## TASK STATEMENT
Number of lines with "agent" in the data: give that figure by itself.

########################################

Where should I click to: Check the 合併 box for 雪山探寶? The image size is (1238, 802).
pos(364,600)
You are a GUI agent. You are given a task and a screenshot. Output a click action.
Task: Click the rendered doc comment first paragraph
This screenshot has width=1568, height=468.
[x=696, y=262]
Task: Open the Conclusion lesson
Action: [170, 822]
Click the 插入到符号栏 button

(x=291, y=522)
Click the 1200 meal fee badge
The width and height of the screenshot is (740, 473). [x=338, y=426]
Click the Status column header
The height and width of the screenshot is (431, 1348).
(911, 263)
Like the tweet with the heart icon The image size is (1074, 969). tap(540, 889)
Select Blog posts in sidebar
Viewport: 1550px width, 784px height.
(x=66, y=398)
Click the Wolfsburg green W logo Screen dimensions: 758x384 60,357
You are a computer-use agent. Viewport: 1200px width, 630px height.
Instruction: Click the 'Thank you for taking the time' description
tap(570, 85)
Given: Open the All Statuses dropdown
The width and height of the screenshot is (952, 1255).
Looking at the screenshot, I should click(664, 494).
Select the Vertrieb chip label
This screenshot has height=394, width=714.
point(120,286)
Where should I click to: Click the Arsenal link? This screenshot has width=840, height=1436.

########################################

## RESPONSE BELOW
2